The Colossus, as its name implies, strives for scale, but also strains a bit under a heavy burden. While Rjd2 excels at sonic collages, the mixed motives on this album– a current spin on past techniques, a synthesis of old songs and a turn toward the future– are difficult to balance. After years spent mastering instruments and recording techniques, he still finds a new way to overachieve, adding his own passable, if sometimes bland, live drumming to five tracks. But, as if admitting his DIY ethos and perfectionist tendencies on Third Hand went too far, he brought in a team of guest vocalists and instrumentalists to augment his own performances. Interlude “Salud”, featuring a goofy British voice similar to the one on Deadringer, says as much: “I’ve assembled a healthy bunch of folks who are much more talented than I am.”

But more important to anyone put off by his unique foray into singer-songwriter territory, he rediscovers, or at least indulges in, some of the mood-setting backgrounds and rattling, rigged-to-explode instrumentals that originally made him such a vital producer. “Let There be Horns” opens the album with stretched-out, Looney Tunes strings and a vaguely Latin beat, jumping between staccato breakdowns and guitar riffs. The applause during the song’s conclusion might as well be the sound of some fans breathing a collective sigh of relief on a partial return to form, since the dust-heavy samples have long been replaced with more electrified melodies.

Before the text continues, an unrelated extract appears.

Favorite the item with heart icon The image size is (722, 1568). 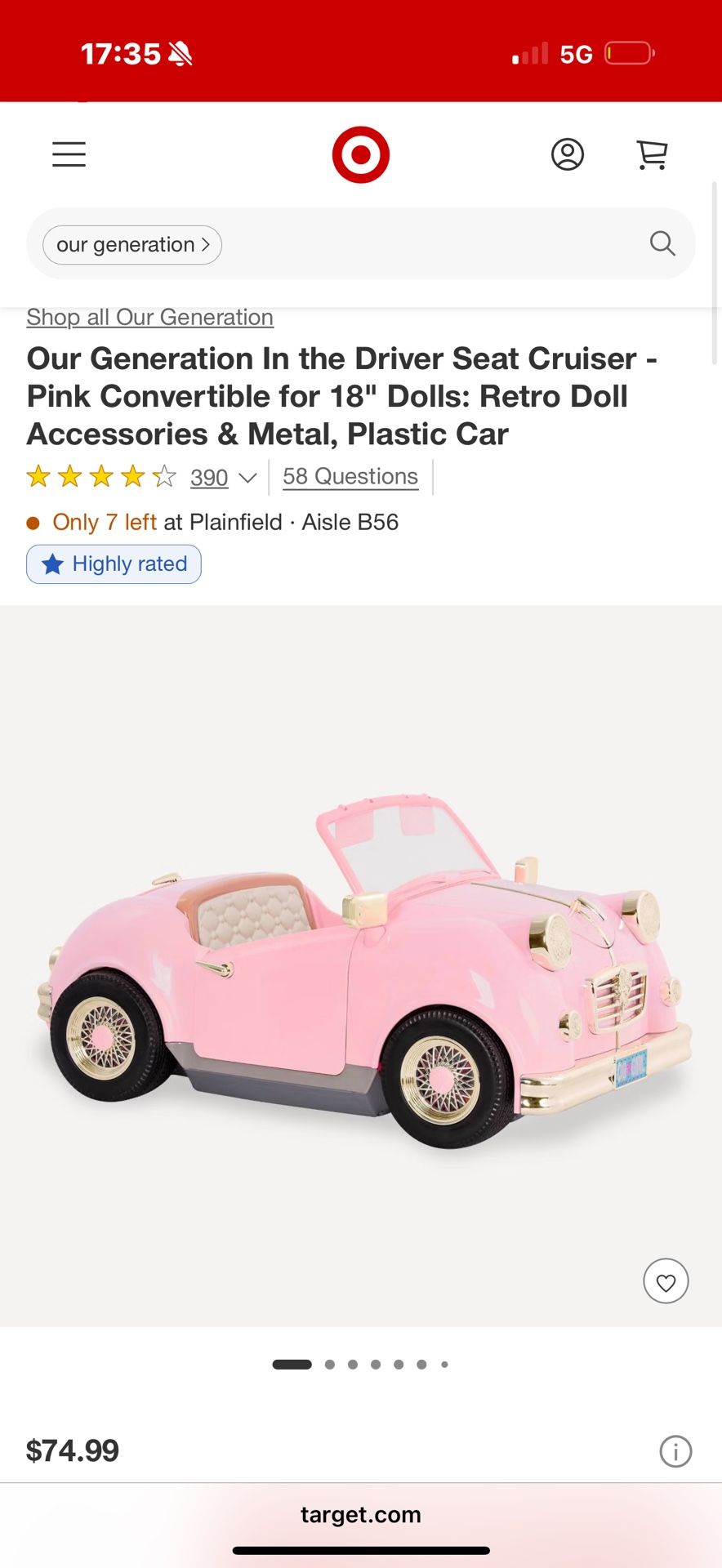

But just as quickly as he comes out of the gate, “Games Can Win” re-enters more shaky singer-songwriter territory. While his lyrical abilities, which still haven’t caught up to his compositional skills, produce some clunkers (“Play your hand close/ Like you have a glass chin”), he takes a step forward in terms of balance with appropriately toned down percussion. The rest of the album trades off between rumbling tracks like “Small Plans” and a few songwriting efforts like the “The Glow”, which –with it’s smug focus on having “the glow,” overseas accounts and living a life of leisure– seems like the interior monologue of a bailed-out banker. It’s still pretty creaky but better than the cringe-inducing moments from The Third Hand.

Rjd2 showcases a grasp of mood and a talent for arranging on The Colossus. His backing of Phonte Coleman’s soulful vocal turn on “Shining Path” and the springy, triumphant synths on posse cut “A Son’s Cycle” are both understated yet fitting. But on tracks like the eerie “The Stranger”, rolling with punched-up drums and clipped guitars, or “Giant Squid”, which bounces on a guttural beat, the career fusion concept pays off. His instrumental skills, and the synth-funk of Since We Last Spoke (in full overdrive on the movie theater sound check that is “A Spaceship for Now”) help bring more string tones and textures to the mix, but he manages to capture some of that foreboding yet funky mood from his early work. He’s spent the last few albums trying to go beyond sampling songs to creating them from scratch, and he still can sound like he’s cramming tributes to half of his record collection on the same track. But when his relentless drive and sense of restraint match up, they make parts of this album a forward thinking look back.